One of my part-time jobs when my kids were small was working in a fancy gift store that carried beautiful yarns. After months of looking at it and touching it, I decided I had to learn to knit, so my co-workers taught me. I loved knitting, and I made lots of sweaters for my kids and myself, doing very little sewing during those years.
Then I went from being a part-time worker with kids to being a full-time worker with kids to being a full-time worker with kids and a full-time graduate student, and all my crafting was put aside.
I took knitting up again a few years ago hoping that the occupation would help me stop smoking. I did stop smoking, but not because of the knitting. What did the trick was my son saying, “We want you to be healthy and well so that you can run around in the yard with your (future) grandchildren.”
How did you first discover Oliver + S patterns?
My first grandchild was born almost two years ago, and when I knew she was coming all my creative juices kicked in. I began searching for patterns for sewing and knitting, looking at fabric and yarn, and planning a lifetime of garments. Early in my search I discovered the Oliver + S patterns online, and I fell in love.
How did you come to participate in the boutique sewer program?
It never occurred to me that I would make clothing for sale, but two things led the way to the opening of my Etsy shop. I lost my job, and I wanted to make more garments than my granddaughter could ever wear.
A few months after my granddaughter’s birth, I got a new job in Boston to be closer to family. After thirty years in the Midwest, very far from the ocean, I moved east and started my job in September 2008. In January 2009, my new job disappeared in the chaos of the economy.
I moved from Boston to Cape Cod where winter rents were manageable and the ocean was almost at my door. It took a while for me to begin to imagine the Etsy shop, because I was sure that a new job was just around the corner. But gradually I got very excited about the idea of offering my clothing (and other things) for sale, and after a few months I got brave enough to call myself a boutique sewer.
How do you choose fabrics for the garments that you make, and what fabrics are you working with these days?
I have always loved fabric and yarn–beautiful colors, textures, and design. The fabric is a key part of everything I create. I prefer natural fibers and high quality fabrics, believing that the effort it takes to make a garment well should be matched by the quality of the fabric.
Right now I am working with some Liberty viscose, cotton laminate, cotton batik, and organic cotton fleece. I have a beautiful mola from South America that I plan to incorporate into a special dress.
What other crafts do you pursue?
I make all sorts of things like garlands and necklaces. I continue to knit, and I am venturing into a bit of quilting. I work part-time in an independent fabric store filled with quilters, and I am currently making an abstract silk quilted table runner.
What have you done to market your business that has been successful for you?

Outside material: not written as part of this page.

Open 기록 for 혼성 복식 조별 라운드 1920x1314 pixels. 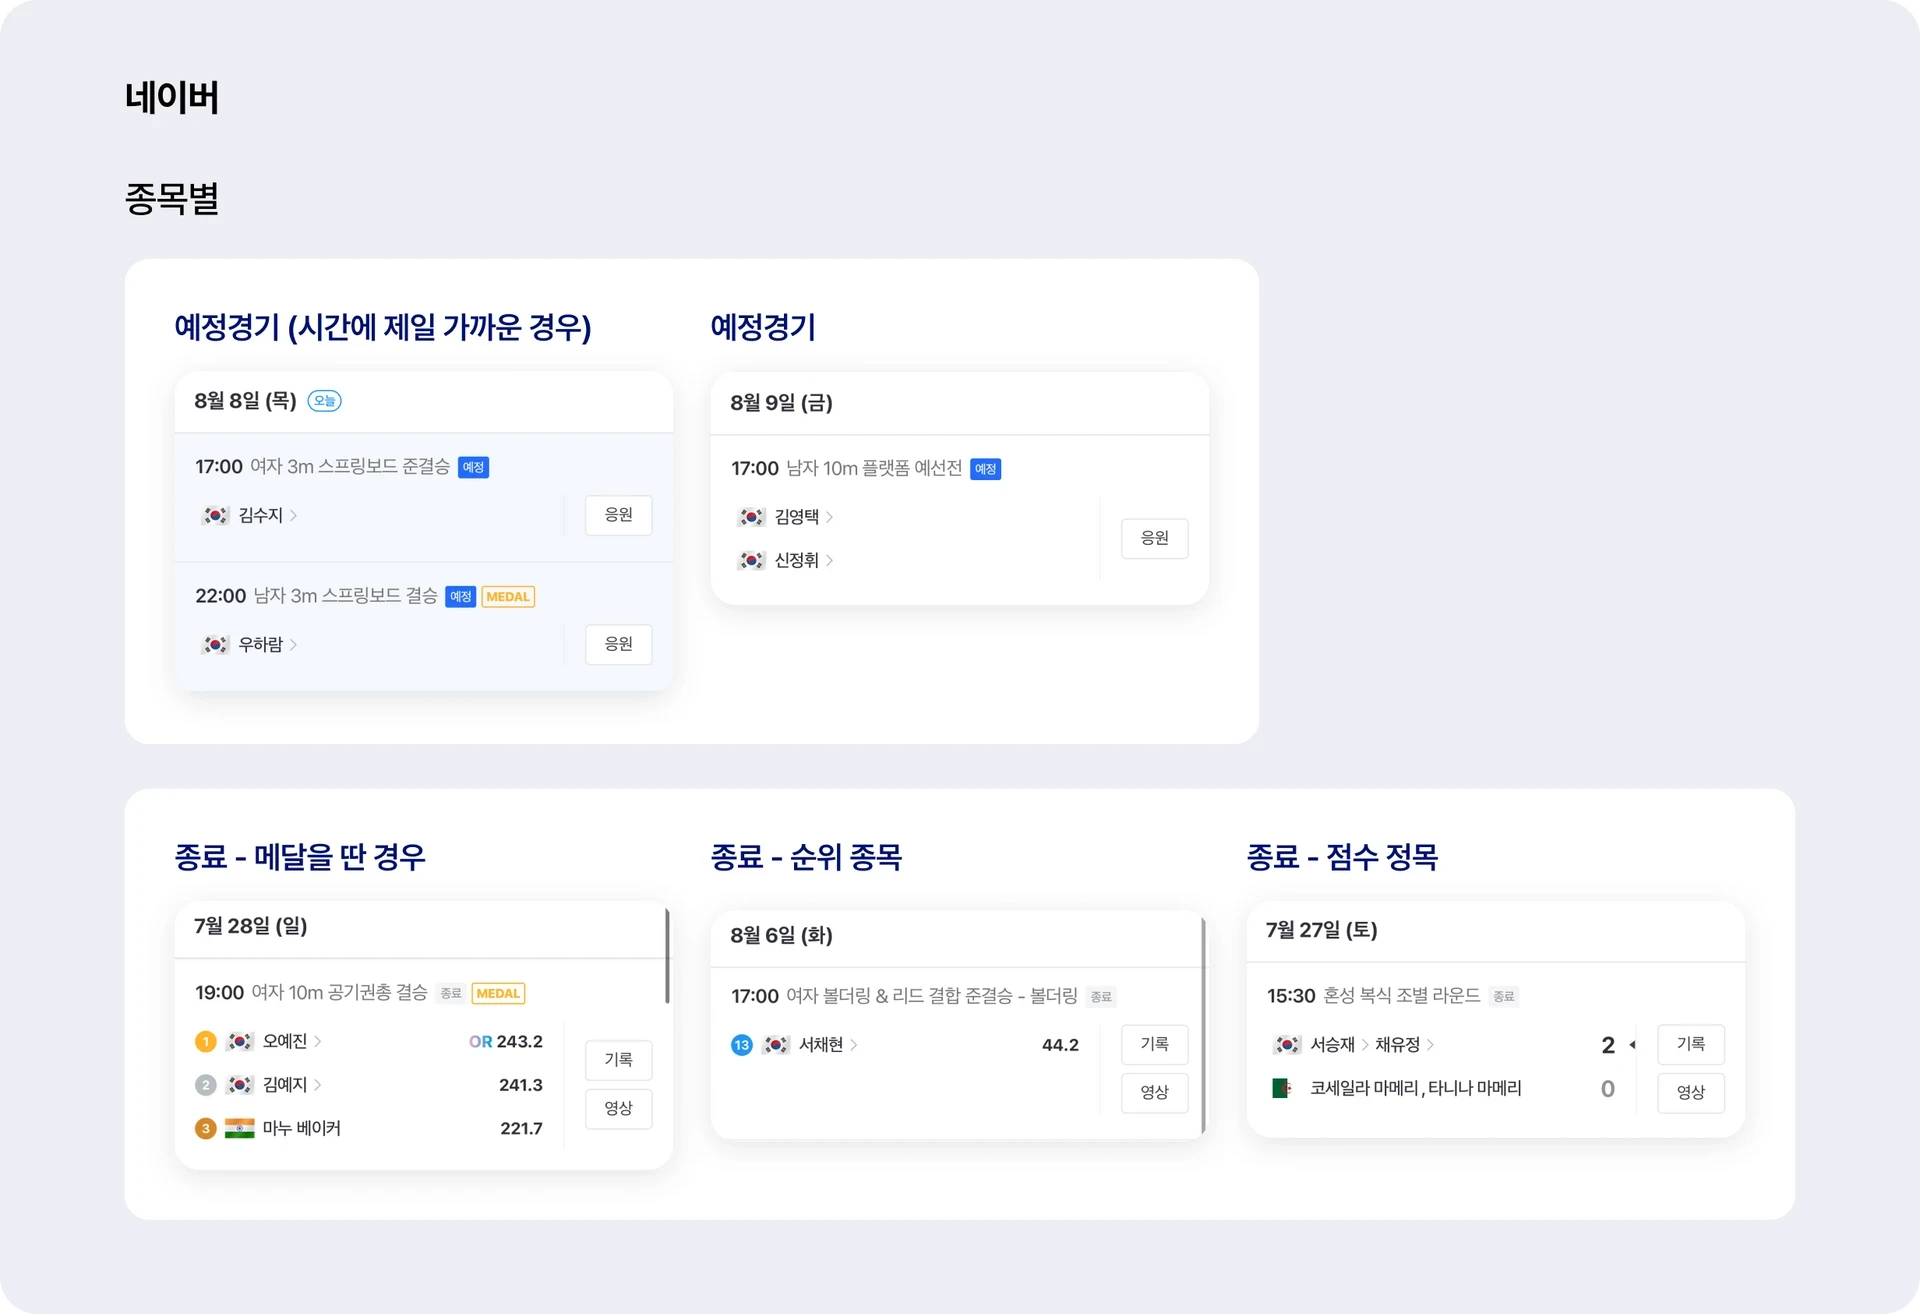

I am still learning how to market my business. The boutique sewer program is a wonde
rful opportunity to reach people who love wonderful design. I have also used the Etsy showcases to call attention to my shop.
What plans do you have for the future?
Given the last year I plan only a few months ahead, but my current plan for my shop is to spend the next few months really building up my stock so that I can place a web ad in a location that will call attention to The Pea Green Boat. I am also considering beginning a blog, perhaps.